**PROBLEM STATEMENT:** Keeping every word and mark, copy all of the data.

Content starts

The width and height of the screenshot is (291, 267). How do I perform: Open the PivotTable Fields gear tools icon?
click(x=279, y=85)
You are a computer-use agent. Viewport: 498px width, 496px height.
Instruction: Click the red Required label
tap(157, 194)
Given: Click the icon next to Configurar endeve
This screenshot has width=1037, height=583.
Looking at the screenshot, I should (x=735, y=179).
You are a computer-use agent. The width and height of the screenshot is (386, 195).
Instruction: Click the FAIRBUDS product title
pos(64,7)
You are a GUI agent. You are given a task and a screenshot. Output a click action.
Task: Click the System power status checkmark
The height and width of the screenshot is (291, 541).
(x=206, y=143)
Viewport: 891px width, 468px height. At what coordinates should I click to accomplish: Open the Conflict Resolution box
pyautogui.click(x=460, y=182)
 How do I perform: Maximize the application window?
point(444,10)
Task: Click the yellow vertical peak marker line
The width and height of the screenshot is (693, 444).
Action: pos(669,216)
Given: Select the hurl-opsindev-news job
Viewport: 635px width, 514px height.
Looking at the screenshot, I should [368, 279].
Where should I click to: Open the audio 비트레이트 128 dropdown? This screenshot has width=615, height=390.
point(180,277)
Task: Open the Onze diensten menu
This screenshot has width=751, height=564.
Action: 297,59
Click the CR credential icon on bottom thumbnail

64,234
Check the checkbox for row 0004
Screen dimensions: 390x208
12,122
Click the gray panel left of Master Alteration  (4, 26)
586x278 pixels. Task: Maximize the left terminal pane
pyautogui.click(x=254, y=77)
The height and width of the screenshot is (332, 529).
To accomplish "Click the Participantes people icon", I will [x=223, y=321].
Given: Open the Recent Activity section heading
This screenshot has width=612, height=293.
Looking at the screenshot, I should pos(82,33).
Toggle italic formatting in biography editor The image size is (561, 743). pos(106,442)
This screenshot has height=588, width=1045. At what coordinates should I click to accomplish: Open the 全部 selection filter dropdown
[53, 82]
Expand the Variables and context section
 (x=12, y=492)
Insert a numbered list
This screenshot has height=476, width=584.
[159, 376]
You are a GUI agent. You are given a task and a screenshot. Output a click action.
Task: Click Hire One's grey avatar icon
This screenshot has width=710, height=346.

Content ends

**EXERCISE ANSWER:**
The width and height of the screenshot is (291, 267). How do I perform: Open the PivotTable Fields gear tools icon?
click(x=279, y=85)
You are a computer-use agent. Viewport: 498px width, 496px height.
Instruction: Click the red Required label
tap(157, 194)
Given: Click the icon next to Configurar endeve
This screenshot has width=1037, height=583.
Looking at the screenshot, I should (x=735, y=179).
You are a computer-use agent. The width and height of the screenshot is (386, 195).
Instruction: Click the FAIRBUDS product title
pos(64,7)
You are a GUI agent. You are given a task and a screenshot. Output a click action.
Task: Click the System power status checkmark
The height and width of the screenshot is (291, 541).
(x=206, y=143)
Viewport: 891px width, 468px height. At what coordinates should I click to accomplish: Open the Conflict Resolution box
pyautogui.click(x=460, y=182)
 How do I perform: Maximize the application window?
point(444,10)
Task: Click the yellow vertical peak marker line
The width and height of the screenshot is (693, 444).
Action: pos(669,216)
Given: Select the hurl-opsindev-news job
Viewport: 635px width, 514px height.
Looking at the screenshot, I should [368, 279].
Where should I click to: Open the audio 비트레이트 128 dropdown? This screenshot has width=615, height=390.
point(180,277)
Task: Open the Onze diensten menu
This screenshot has width=751, height=564.
Action: 297,59
Click the CR credential icon on bottom thumbnail

64,234
Check the checkbox for row 0004
Screen dimensions: 390x208
12,122
Click the gray panel left of Master Alteration  (4, 26)
586x278 pixels. Task: Maximize the left terminal pane
pyautogui.click(x=254, y=77)
The height and width of the screenshot is (332, 529).
To accomplish "Click the Participantes people icon", I will [x=223, y=321].
Given: Open the Recent Activity section heading
This screenshot has width=612, height=293.
Looking at the screenshot, I should pos(82,33).
Toggle italic formatting in biography editor The image size is (561, 743). pos(106,442)
This screenshot has height=588, width=1045. At what coordinates should I click to accomplish: Open the 全部 selection filter dropdown
[53, 82]
Expand the Variables and context section
 (x=12, y=492)
Insert a numbered list
This screenshot has height=476, width=584.
[159, 376]
You are a GUI agent. You are given a task and a screenshot. Output a click action.
Task: Click Hire One's grey avatar icon
This screenshot has width=710, height=346.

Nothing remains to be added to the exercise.